It’s not “fast casual” if customers have to wait in line for eight minutes just to order. And when 10 percent of orders come out wrong, it’s not exactly a recipe for success.
Panera proved that popularity isn’t always a win for restaurants. But now it’s also proving that high demand can be handled efficiently. It has cut in-store wait times from eight minutes to one, largely through its introduction of digital ordering. Online ordering now makes up more than 25 percent of orders at the chain’s company-owned stores.
But the solution was not simply to introduce or update the mobile ordering process. The fast-casual chain needed a holistic solution that addressed all points of the system and considered how changes to one piece could affect the others.
Panera’s CEO Ron Shaich and President Blaine Hurst spent hundreds of hours observing bottlenecks at a Massachusetts Panera location to pinpoint the source of the issue.
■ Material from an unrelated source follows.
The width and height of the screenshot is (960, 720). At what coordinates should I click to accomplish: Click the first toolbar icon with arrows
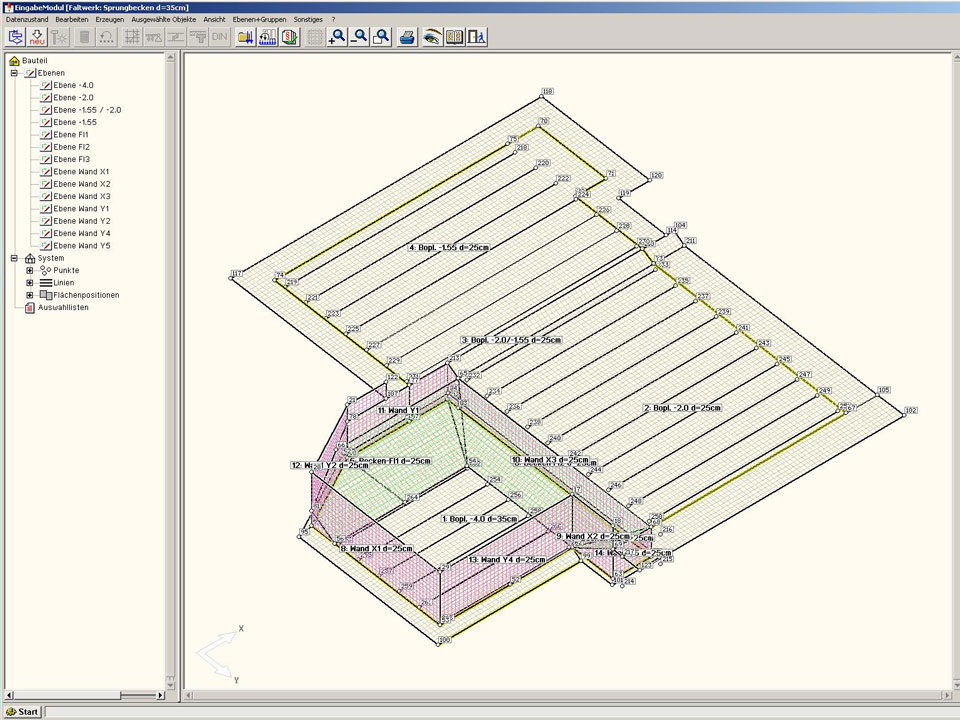pos(15,37)
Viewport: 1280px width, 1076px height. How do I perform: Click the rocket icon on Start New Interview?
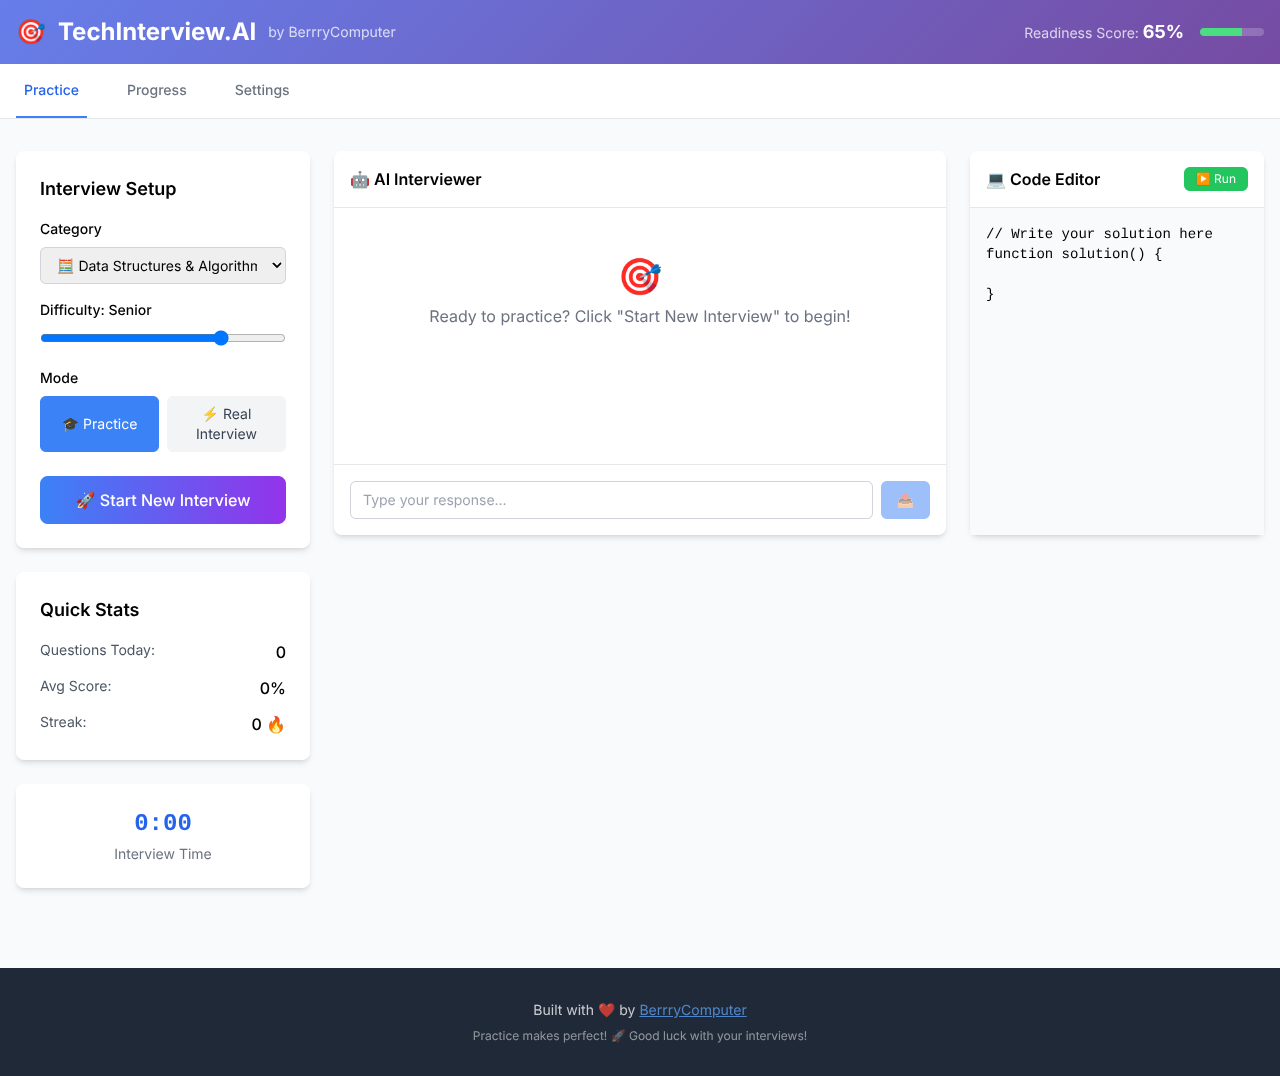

They found that there was no single source, but rather a series of little things that needed adjustment to make the machine run smoothly.
Trials at the Boston-area restaurant showed how each adjustment would affect the rest of the assembly line. For instance, online ordering reduced wait time at the counter but made life harder in the kitchen. Digital orders opened the door for more customization – and more mistakes.
In the end, Panera struck a good balance and rolled out ordering kiosks and simplified kitchen display systems to stores across the chain. After a whole lot of trial and error and three years of flat earnings, the fast-casual chain finally saw same-store sales increase by 2.6 percent in the most-recent quarter.
Maybe Starbucks can take a leaf out of Panera’s book next: with mobile orders creating bottlenecks for walk-in customers (and often driving them to walk right back out), the coffee giant is going to need a solution to keep customers coming back.
Starbucks is reportedly testing pick-up shelves and order-up texts, among other solutions, to address the problem.